Getting a higher seed round valuation
Charlie O’Donnell has a great post on getting momentum in a seed financing round. He is talking about momentum, but an understated undercurrent is how to get a higher valuation. I’d like to elaborate on one of his points, which is “understanding the social graph of the investors.” Charlie’s point is a great one – that if you can get a group of investors who talk with each other (and invest with each other) to talk about your company then you dramatically increase the chances of closing a deal with them. Thus, he recommends focusing and lighting a fire under one of these groups and using that to push toward a close. He is 100% correct.
However, I’d like to point out that this strategy does not maximize the chances of a higher valuation. I’ve found that angel investors who regularly invest with each other tend not to like to compete with each other – instead they like to co-invest with each other. While this is great if you can get things going, since you are likely able to raise enough capital to hit your fund raising target, it does not help you create an auction type environment where you get a higher valuation. As I’ve said before:
Once one group (an angel group) sets a pre-money valuation I don’t think the other angel groups are going to get into an auction type-process. These groups need each other to fill in bigger financing rounds. One group can’t outbid another aggressively, or they will not be able to find enough capital to meet most startup’s financing needs. A startup can get different syndicates of venture capitalists in a bidding war; I don’t know if this is as easily possible in the angel financing world.

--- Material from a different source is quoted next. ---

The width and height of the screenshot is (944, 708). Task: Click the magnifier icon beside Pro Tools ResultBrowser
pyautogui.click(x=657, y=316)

It may be a better idea to try to pit a VC against the angel groups if you are really valuation sensitive.
(That quote came from my post on how angel groups are professionalizing)
So, I will moderately disagree with Charlie’s last point of not pitching in too many places. If you are going to get a decent valuation, you probably need a couple of different groups interested – groups that don’t naturally invest together or information share with each other.